10 What About Retirement Travel?
Leslie and her husband had dreamed of traveling to Japan and other Asian and Southeast Asian destinations, ever since their marriage in mid life. Yet they didn’t want to travel all that way only for a rushed and condensed trip. And so they decided to save their Asian tour for retirement. As retirement approached, they began planning for their dream trip. But almost immediately, they faced some surprising issues. For one, Leslie’s health had deteriorated. For another, they had a home and pets for which to care. And then, transportation, hotels, food, and other costs had soared since they first priced the trip years earlier. They still planned on going. Yet they both knew that the trip was going to take more planning and preparation than they had expected, and carry greater costs and risks.
Travel
Retirement travel has a special attraction to it. Americans love to travel. The country is large, safe, and geographically and culturally diverse, with a fine interstate system facilitating ground travel and convenient air and rail transportation systems. Foreign and overseas travel attracts millions of American tourists, not just to Europe but also to the Middle East, Africa, South and Central America, the Caribbean, Southeast Asia, and other destinations worldwide. While still employed full time, Americans use holiday periods and vacation time for domestic and foreign travel. But working Americans don’t generally have the time or liberty for the more leisurely and extensive travel that retirees can pursue. And so many Americans look forward to retirement to pursue their travel dreams. Retirement travel, though, can raise some significant issues, best addressed well in advance. Consider some of those issues in this chapter.

◆ ◆ ◆

Set of tasks:
[a] Decide whether each statement below agrees with the passage on retirement travel. Answer yes or no for each, and quote the words of the passage that decide it.
(i) Leslie and her husband saved their Asian tour for retirement because they did not want a rushed trip.
(ii) The costs of the trip had dropped since the couple first priced it.
(iii) Working Americans generally have the time for leisurely and extensive travel.
[b] Continue the passage on retirement travel from its final sentence.

Dataset entries:
◆ ◆ ◆

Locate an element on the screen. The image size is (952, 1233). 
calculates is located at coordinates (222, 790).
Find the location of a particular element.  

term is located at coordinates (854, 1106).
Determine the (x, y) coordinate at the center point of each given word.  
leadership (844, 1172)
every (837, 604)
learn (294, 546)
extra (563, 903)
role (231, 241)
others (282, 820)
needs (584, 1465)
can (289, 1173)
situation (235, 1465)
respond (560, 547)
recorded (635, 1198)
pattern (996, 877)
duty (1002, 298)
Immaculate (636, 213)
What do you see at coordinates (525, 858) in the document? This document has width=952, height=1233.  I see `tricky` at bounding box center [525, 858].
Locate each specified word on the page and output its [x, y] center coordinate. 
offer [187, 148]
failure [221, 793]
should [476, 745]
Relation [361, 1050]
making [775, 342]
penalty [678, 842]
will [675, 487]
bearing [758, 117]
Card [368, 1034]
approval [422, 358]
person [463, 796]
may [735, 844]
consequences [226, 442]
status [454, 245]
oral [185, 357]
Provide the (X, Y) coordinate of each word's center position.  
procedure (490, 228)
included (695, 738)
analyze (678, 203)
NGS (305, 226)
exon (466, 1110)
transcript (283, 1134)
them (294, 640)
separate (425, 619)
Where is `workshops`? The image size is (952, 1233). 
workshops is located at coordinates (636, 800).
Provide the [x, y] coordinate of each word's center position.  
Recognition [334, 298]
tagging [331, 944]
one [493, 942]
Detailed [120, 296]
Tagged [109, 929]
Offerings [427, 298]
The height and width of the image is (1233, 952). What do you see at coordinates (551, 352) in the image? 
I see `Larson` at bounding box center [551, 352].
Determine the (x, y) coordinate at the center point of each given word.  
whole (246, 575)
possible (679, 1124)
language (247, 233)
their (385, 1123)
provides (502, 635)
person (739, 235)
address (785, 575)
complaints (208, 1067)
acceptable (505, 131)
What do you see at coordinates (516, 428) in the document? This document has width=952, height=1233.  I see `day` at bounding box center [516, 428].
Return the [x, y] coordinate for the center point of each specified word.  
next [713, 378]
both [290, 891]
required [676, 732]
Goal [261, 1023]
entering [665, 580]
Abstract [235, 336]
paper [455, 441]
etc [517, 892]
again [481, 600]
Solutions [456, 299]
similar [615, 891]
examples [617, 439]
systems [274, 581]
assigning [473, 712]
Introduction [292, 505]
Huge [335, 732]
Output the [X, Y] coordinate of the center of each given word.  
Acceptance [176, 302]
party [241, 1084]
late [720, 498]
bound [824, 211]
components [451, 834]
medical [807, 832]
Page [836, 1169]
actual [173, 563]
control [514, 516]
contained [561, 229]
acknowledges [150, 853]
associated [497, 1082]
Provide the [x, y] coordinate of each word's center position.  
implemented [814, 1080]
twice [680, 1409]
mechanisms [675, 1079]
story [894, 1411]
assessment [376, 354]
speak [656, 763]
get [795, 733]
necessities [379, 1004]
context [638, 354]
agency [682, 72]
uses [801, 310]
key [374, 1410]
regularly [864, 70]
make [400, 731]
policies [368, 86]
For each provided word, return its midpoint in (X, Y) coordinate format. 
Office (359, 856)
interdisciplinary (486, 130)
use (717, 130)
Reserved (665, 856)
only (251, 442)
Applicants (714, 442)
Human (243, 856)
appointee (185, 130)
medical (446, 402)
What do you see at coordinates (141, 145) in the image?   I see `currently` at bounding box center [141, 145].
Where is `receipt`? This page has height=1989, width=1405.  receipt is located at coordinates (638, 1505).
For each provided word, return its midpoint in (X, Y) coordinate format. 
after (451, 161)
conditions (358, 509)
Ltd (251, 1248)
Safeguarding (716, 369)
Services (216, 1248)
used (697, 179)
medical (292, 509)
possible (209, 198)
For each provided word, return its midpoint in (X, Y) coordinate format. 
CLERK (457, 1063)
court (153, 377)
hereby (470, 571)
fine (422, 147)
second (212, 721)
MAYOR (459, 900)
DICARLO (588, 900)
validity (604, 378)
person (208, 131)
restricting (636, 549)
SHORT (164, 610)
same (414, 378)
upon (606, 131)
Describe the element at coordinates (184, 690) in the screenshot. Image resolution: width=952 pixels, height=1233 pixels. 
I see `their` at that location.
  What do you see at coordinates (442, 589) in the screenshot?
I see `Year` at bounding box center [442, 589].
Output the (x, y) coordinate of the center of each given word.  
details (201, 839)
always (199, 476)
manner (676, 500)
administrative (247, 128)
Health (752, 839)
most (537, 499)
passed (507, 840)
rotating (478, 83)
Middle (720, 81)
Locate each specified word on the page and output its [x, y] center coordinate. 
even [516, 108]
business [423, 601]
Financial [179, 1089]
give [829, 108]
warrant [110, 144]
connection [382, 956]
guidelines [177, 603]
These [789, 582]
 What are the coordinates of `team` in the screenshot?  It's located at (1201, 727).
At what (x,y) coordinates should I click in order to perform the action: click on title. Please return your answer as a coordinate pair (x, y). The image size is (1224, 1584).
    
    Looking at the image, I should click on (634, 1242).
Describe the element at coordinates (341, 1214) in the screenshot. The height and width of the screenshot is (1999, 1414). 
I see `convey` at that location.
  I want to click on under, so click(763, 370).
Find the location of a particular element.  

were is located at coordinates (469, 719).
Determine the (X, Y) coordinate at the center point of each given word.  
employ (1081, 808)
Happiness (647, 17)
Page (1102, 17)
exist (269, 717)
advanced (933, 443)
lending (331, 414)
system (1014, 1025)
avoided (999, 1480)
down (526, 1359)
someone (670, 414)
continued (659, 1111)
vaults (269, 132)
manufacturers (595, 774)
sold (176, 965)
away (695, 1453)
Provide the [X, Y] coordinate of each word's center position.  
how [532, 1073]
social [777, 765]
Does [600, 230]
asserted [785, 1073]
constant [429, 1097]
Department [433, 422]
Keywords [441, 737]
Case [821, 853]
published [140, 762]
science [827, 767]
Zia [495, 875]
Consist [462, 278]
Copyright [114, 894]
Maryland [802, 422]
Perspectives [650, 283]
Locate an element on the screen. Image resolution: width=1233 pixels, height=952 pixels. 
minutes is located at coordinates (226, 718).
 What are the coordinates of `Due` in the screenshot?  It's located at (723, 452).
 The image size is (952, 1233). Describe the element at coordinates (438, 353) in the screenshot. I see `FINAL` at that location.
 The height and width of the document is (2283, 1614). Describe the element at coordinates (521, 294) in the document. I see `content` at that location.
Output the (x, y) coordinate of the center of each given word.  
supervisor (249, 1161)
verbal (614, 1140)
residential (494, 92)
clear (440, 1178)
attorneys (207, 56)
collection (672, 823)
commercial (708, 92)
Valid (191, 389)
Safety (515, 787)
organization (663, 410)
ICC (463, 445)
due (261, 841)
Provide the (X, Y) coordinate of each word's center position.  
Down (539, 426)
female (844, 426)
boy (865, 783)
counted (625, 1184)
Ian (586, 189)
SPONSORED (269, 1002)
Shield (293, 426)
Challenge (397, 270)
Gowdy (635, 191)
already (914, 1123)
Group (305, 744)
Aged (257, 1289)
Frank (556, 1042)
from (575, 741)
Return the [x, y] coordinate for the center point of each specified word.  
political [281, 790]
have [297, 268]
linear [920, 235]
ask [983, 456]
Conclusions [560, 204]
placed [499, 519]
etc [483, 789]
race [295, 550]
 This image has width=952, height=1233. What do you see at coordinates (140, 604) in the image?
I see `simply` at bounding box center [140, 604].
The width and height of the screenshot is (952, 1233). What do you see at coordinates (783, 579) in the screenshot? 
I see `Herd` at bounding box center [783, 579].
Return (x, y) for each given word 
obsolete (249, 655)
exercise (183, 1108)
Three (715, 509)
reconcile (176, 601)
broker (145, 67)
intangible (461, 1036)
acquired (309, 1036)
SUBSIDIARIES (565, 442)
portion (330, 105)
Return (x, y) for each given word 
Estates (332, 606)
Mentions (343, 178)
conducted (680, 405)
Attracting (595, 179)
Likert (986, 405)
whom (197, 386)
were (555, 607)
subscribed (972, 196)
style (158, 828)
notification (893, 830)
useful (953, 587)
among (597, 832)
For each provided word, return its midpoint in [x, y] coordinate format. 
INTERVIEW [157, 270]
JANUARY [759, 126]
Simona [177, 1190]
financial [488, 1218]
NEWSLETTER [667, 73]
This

◆ ◆ ◆

Answers to the tasks:
[a]
(i) Yes: "Yet they didn’t want to travel all that way only for a rushed and condensed trip. And so they decided to save their Asian tour for retirement."
(ii) No: "transportation, hotels, food, and other costs had soared since they first priced the trip years earlier."
(iii) No: "But working Americans don’t generally have the time or liberty for the more leisurely and extensive travel that retirees can pursue."

[b]
Transportation
A first issue with retirement travel involves choosing which type of travel adventure to pursue. Retirees can have more, not necessarily fewer, travel options. Indeed, the world is pretty much your oyster, when you’re retired. The options begin with choosing your transportation, among airlines, cruise ships, rail systems, bus lines, motor home, one’s own ordinary motor vehicle, or even motorcycle, sailboat, motorboat, or bicycle. How you get to your destination can be not only a big part of travel costs but also a big part of the travel experience. Indeed, some forms of travel transportation, like renting a trawler to ply the Caribbean, a houseboat to tour Tennessee lakes, or a motor home for a trip out West, are the focus and main point of the trip. Decide whether your mode of travel is important to your travel dream.
Accommodations
Trip accommodations also vary and can make a big difference in the nature and quality of your retirement travel experience. Accommodations can include any one or a combination of simple hotels, elaborate resorts, hostels, bed and breakfasts, home rentals, tents and camping, and staying with relatives or friends. Destination travel to a five-star all-inclusive resort is one thing. Road-trip travel to multiple sites, with accommodations in roadside hotels or at roadside campgrounds, is quite another thing. Accommodations as part of the transportation are another option, such as on a cruise ship, in a motor home, or on a cross-country sleeper train. The cost of accommodations can be the biggest cost of retirement travel, especially for longer, more-leisurely trips, making low-budget options like home swaps, camping, and staying with family or friends an attractive option. Balance the cost of accommodations against the quality of accommodations and the experience that accompanies the various accommodation choices.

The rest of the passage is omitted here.